SUPPLIED PASSAGE:
>> begin
You are viewing a plain text version of this content. The canonical link for it is here.
Posted to users@kafka.apache.org by "Yu, Libo " <li...@citi.com> on 2013/08/23 19:28:26 UTC

KeeperErrorCode = BadVersion

Hi team,

During normal operation, all of a sudden, we found many exceptions in the log like this:

It seems one thread' zookeeper's data is written unexpectedly by some other thread.
Any expertise will be appreciated.

[2013-08-23 13:17:00,622] INFO Partition [our.own.topic
one.default,0] on broker 1: Cached zkVersion [4] not equal to that in zo
okeeper, skip updating ISR (kafka.cluster.Partition)
[2013-08-23 13:17:00,622] INFO Partition [our.own.topic.two.default,2]
on broker 1: Shrinking ISR for partition [our.own.topic.two,2] from 1,2,3 to 1 (kafka.cluster.Partition)
[2013-08-23 13:17:00,623] ERROR Conditional update of path /brokers/t
opics/our.own.topic.two/partitions/2/state with d
ata { "controller_epoch":81, "isr":[ 1 ], "leader":1, "leader_epoch":
0, "version":1 } and expected version 10 failed (kafka.utils.ZkUtils$
)
org.I0Itec.zkclient.exception.ZkBadVersionException: org.apache.zooke
eper.KeeperException$BadVersionException: KeeperErrorCode = BadVersion for /brokers/topics/our.own.topic.two/partitions/2/state
        at org.I0Itec.zkclient.exception.ZkException.create(ZkException.java:51)
>> end
DATA EXCERPT:
>> begin
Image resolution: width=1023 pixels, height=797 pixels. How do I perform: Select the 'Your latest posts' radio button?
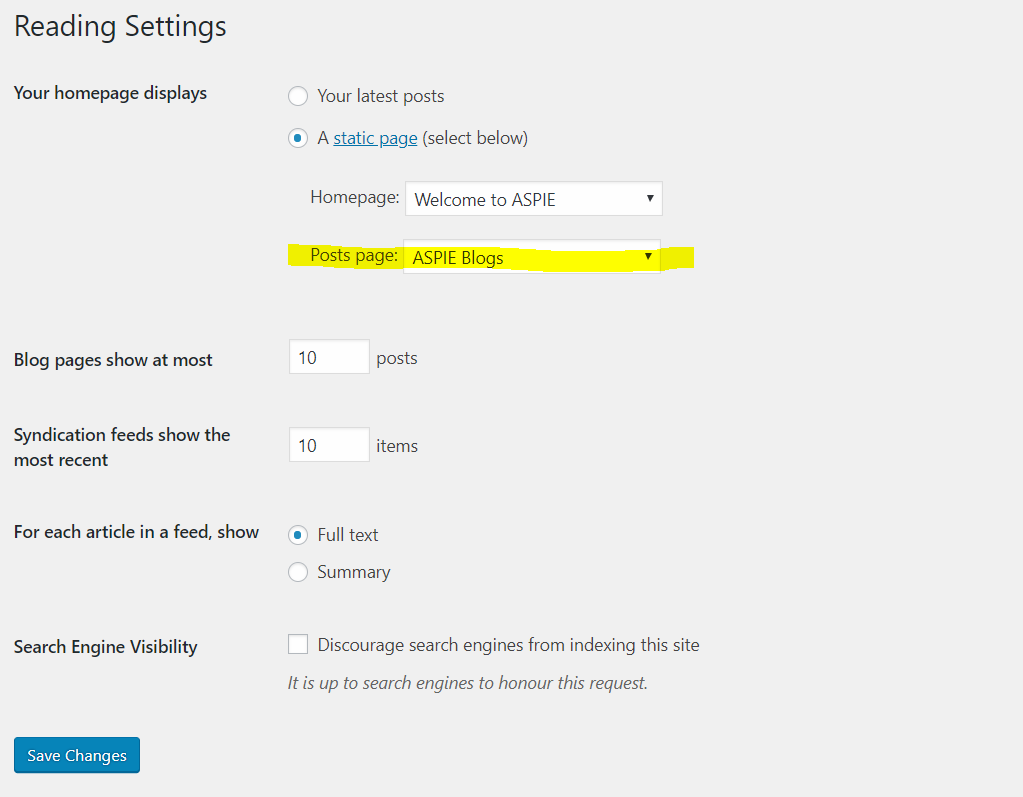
>> end
LIST OF TASKS:
**A.** In the Kafka BadVersion post, what expected version does the logged conditional update that failed carry?
**B.** Extend the Kafka BadVersion post from the point where it stops.
The material after the Kafka BadVersion post is separate from it.

EXPECTED ANSWERS:
**A.** Expected version 10.

**B.**
        at org.I0Itec.zkclient.ZkClient.retryUntilConnected(ZkClient.java:685)
        at org.I0Itec.zkclient.ZkClient.writeData(ZkClient.java:809)
        at kafka.utils.ZkUtils$.conditionalUpdatePersistentPath(ZkUtils.scala:330)
        at kafka.cluster.Partition.updateIsr(Partition.scala:347)
        at kafka.cluster.Partition.maybeShrinkIsr(Partition.scala:291)
        at kafka.server.ReplicaManager$$anonfun$kafka$server$ReplicaManager$$maybeShrinkIsr$2.apply(ReplicaManager.scala:285)
        at kafka.server.ReplicaManager$$anonfun$kafka$server$ReplicaManager$$maybeShrinkIsr$2.apply(ReplicaManager.scala:285)
        at scala.collection.mutable.HashSet.foreach(HashSet.scala:61)
        at kafka.server.ReplicaManager.kafka$server$ReplicaManager$$maybeShrinkIsr(ReplicaManager.scala:285)
        at kafka.server.ReplicaManager$$anonfun$startup$1.apply$mcV$sp(ReplicaManager.scala:108)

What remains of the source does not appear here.